→ Collected data entries

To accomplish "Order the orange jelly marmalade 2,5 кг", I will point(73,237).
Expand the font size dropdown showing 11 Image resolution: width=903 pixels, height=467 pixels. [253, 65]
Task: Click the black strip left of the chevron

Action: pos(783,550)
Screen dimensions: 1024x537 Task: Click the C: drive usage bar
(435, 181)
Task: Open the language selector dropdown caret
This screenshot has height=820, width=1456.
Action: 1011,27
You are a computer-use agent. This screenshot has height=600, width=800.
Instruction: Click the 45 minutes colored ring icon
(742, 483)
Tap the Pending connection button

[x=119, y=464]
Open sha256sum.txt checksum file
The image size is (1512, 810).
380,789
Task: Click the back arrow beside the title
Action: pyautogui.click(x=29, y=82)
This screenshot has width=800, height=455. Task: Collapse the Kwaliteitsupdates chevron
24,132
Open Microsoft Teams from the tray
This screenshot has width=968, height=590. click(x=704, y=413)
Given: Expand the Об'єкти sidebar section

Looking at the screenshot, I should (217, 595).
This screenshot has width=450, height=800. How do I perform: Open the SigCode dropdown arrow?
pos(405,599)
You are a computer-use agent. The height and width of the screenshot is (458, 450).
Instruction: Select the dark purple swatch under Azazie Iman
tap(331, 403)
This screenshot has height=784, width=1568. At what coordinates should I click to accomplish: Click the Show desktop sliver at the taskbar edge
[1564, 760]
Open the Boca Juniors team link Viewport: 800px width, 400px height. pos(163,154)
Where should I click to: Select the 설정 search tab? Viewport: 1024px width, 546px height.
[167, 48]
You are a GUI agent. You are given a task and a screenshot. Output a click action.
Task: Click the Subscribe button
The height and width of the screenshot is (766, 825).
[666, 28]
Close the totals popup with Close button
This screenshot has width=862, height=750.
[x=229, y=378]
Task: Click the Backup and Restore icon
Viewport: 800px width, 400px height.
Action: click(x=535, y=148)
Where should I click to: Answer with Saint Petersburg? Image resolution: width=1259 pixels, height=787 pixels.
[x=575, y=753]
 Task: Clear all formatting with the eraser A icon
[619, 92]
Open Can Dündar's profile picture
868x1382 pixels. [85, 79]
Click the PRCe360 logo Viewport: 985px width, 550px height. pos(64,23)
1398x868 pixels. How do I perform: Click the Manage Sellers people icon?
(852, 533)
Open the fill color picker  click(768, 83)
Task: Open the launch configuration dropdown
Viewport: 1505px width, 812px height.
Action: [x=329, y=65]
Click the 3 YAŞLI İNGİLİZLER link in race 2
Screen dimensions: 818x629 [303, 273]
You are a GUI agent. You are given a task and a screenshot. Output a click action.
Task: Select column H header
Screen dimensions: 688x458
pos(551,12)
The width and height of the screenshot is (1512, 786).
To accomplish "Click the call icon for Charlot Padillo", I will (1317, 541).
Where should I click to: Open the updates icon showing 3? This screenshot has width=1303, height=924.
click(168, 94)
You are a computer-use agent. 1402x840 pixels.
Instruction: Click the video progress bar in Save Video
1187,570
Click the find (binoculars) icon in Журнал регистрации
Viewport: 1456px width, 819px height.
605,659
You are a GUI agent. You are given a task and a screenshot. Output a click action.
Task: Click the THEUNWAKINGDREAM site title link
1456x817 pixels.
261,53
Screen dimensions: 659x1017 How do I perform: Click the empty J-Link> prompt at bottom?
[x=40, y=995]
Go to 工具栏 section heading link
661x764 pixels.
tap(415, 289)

→ What you need to do
Duplicate the rows above verbatim, starting with the line containing "Task: Click the black" and continuing through the line containing "Action: pyautogui.click(x=29, y=82)", both of these lines included.

→ Complete output
Task: Click the black strip left of the chevron

Action: pos(783,550)
Screen dimensions: 1024x537 Task: Click the C: drive usage bar
(435, 181)
Task: Open the language selector dropdown caret
This screenshot has height=820, width=1456.
Action: 1011,27
You are a computer-use agent. This screenshot has height=600, width=800.
Instruction: Click the 45 minutes colored ring icon
(742, 483)
Tap the Pending connection button

[x=119, y=464]
Open sha256sum.txt checksum file
The image size is (1512, 810).
380,789
Task: Click the back arrow beside the title
Action: pyautogui.click(x=29, y=82)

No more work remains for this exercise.